== Segment start ==
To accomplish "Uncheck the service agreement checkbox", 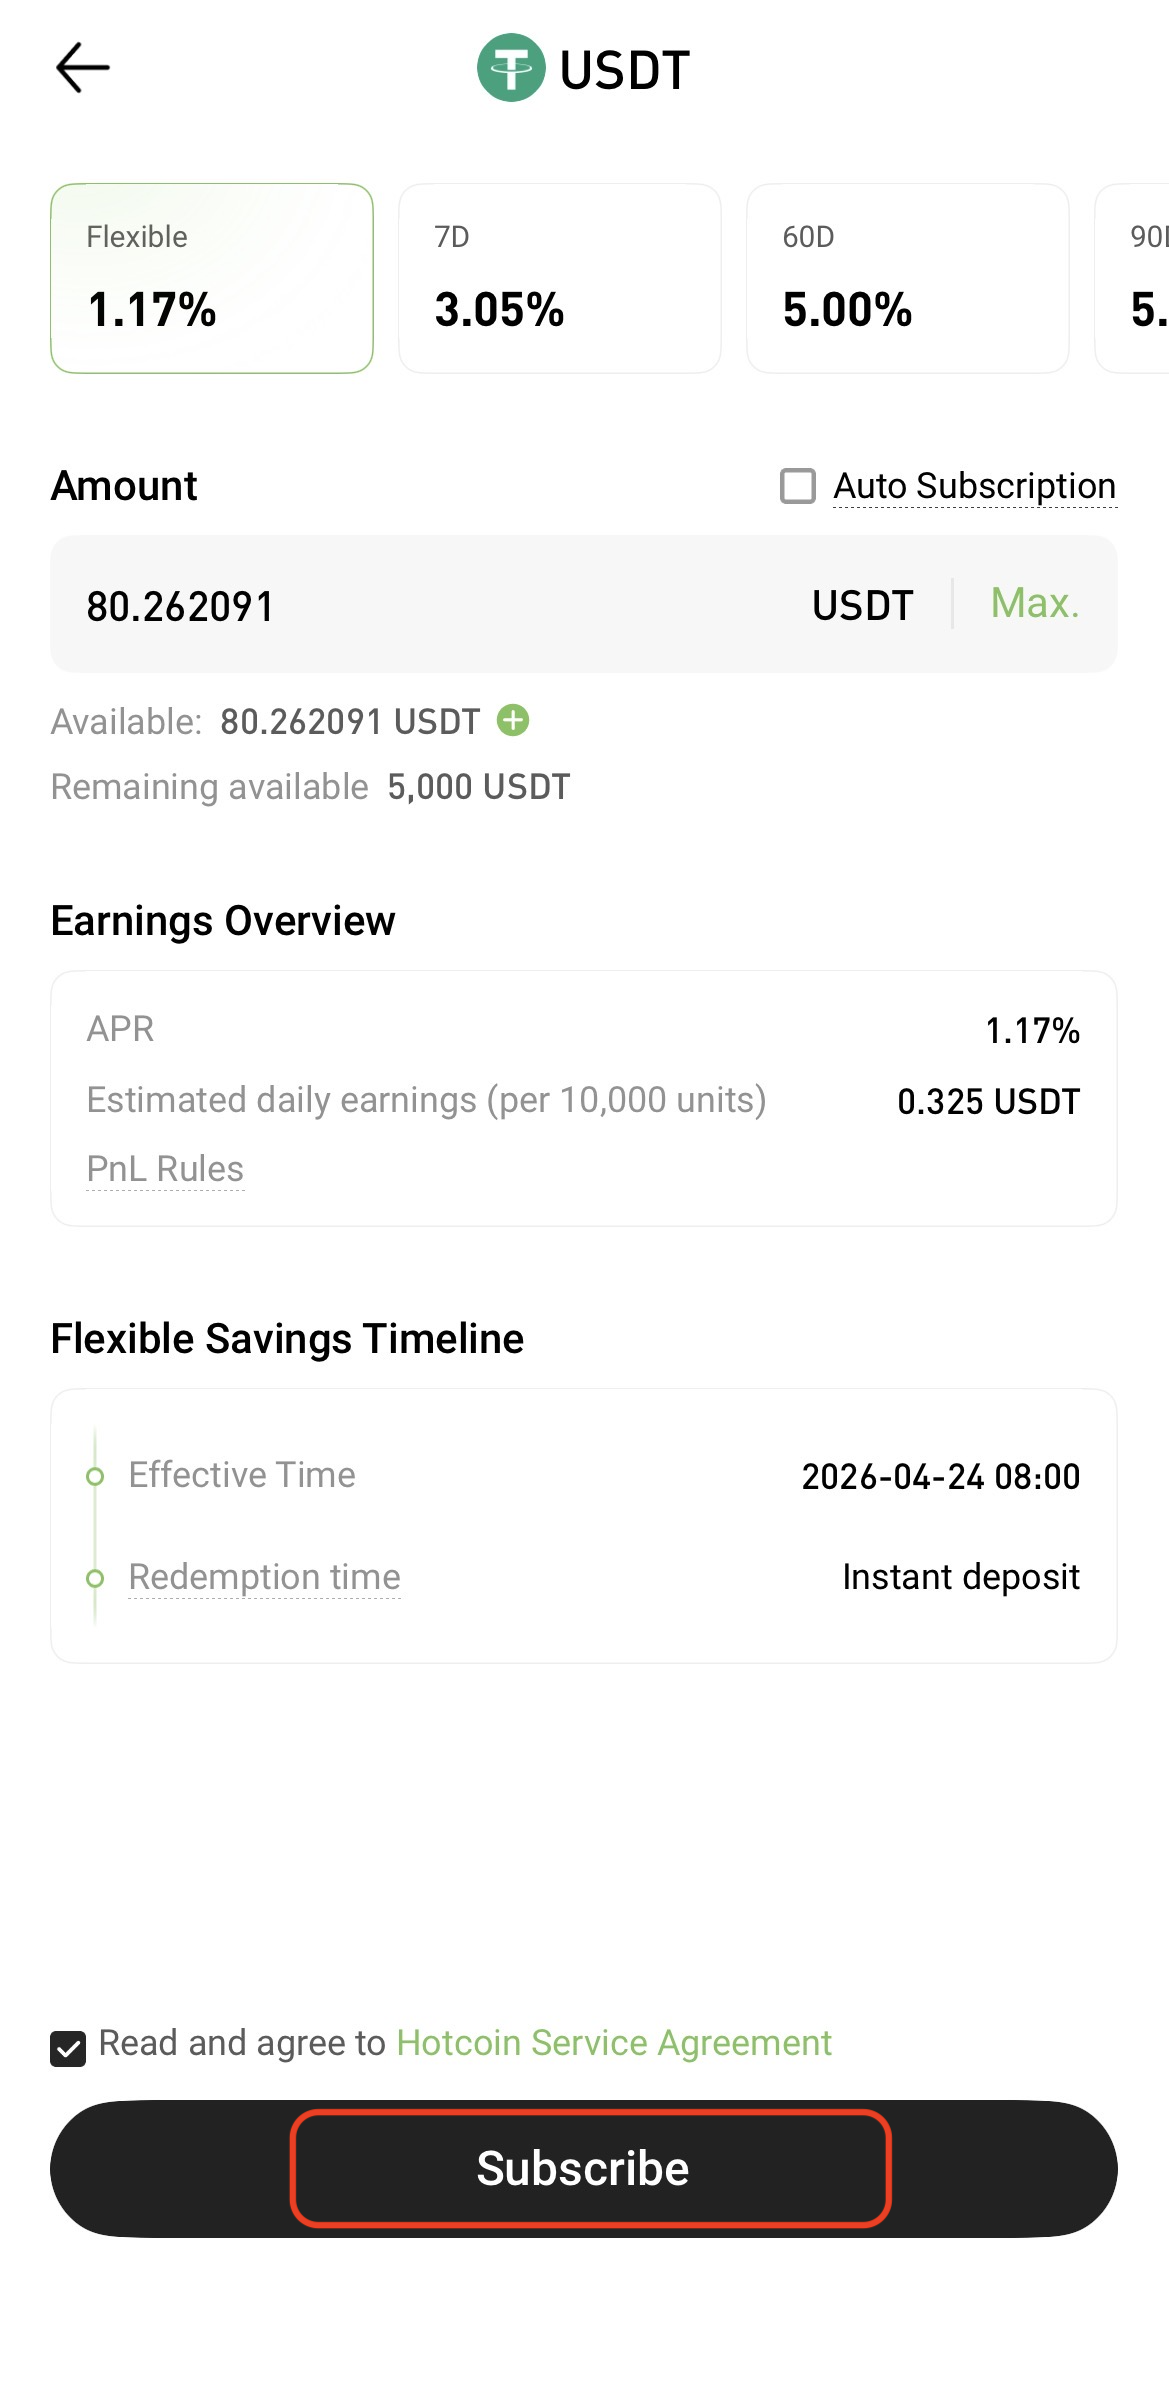I will coord(68,2049).
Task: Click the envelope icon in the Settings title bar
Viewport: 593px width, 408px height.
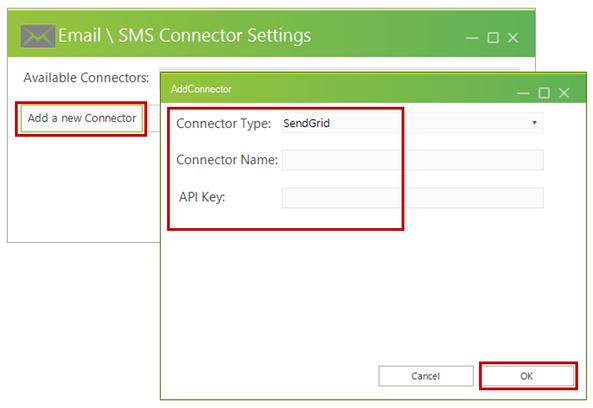Action: click(x=37, y=36)
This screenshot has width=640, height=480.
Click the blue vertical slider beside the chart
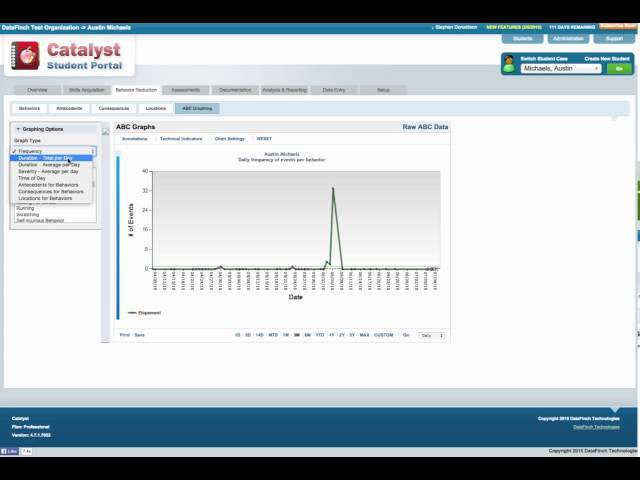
== Segment end ==
All lines from the line with "This screenshot has width=640, height=480." through the final line of the data, both included, are to be repeated exactly; no other lines and no pictures.

■ **Task response**:
This screenshot has width=640, height=480.
Click the blue vertical slider beside the chart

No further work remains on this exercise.